(TEXT FOR ANALYSIS Opens)
RON...nope...wish it was. Especially if it was a real nice grouping...[]

 I only just started mine a couple months ago...(after selling off all I had before).

 "what goes around, comes around" ,has more than one application, looks like...heh.


 BTW...ya sell that black Soule's ?


----------



## bearswede (Oct 6, 2005)

Not the real dark one, but Kelly has dibs on a similar one that's really crude but not as dark...

 What's your inventory so far?


 Ron


 This is Kelly's:


----------



## whiskeyman (Oct 6, 2005)

RON...if he changes his mind I may be interested: depending upon $$ tho...

 I just have 5 presently...4 Doyles in varying shades of amber, one with labels...and the Gippsland.


----------



## bearswede (Oct 15, 2005)

Charlie...

 Don't tell me... YOU'RE "darckpoet"!???!!!


 Charlie................!!!!!


----------



## whiskeyman (Oct 15, 2005)

RON...who me???[sm=rolleyes.gif][sm=lol.gif]


----------



## bearswede (Oct 15, 2005)

Dear darckpoet...

 Here's the "light" of my bottle-collecting life...

 I won't make you guess what I paid for it... I already skunked you out of "The Dark Prince"...


 Ron


----------



## whiskeyman (Oct 15, 2005)

RON...why should I haveta guess? I told you what I paid for mine dinna I ?
(TEXT FOR ANALYSIS Closes)
(DATA EXTRACT Opens)
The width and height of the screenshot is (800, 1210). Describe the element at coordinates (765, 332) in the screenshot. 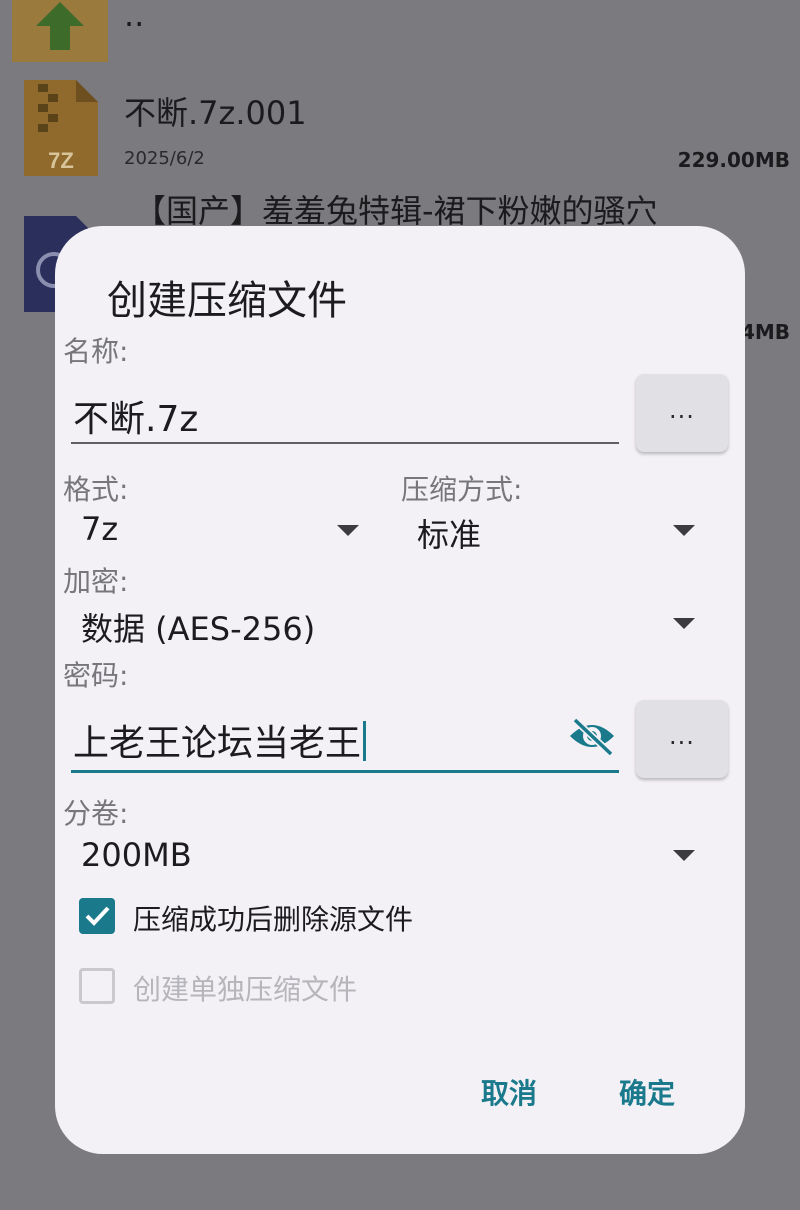

I see `file-size: 4MB` at that location.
(DATA EXTRACT Closes)
YOUR GOAL:
Answer these questions about the forum thread on bottle collecting:
(a) How many bottles does whiskeyman say he has at present, and which one is not a Doyle?
(b) When did whiskeyman say he started his current collection?
(c) What name does bearswede give the bottle he says he "skunked" whiskeyman out of?
This material was collected from another source.

WRITTEN RESPONSE:
(a) Five; the one that is not a Doyle is the Gippsland.
(b) A couple of months before the post, after selling off all he had before.
(c) "The Dark Prince."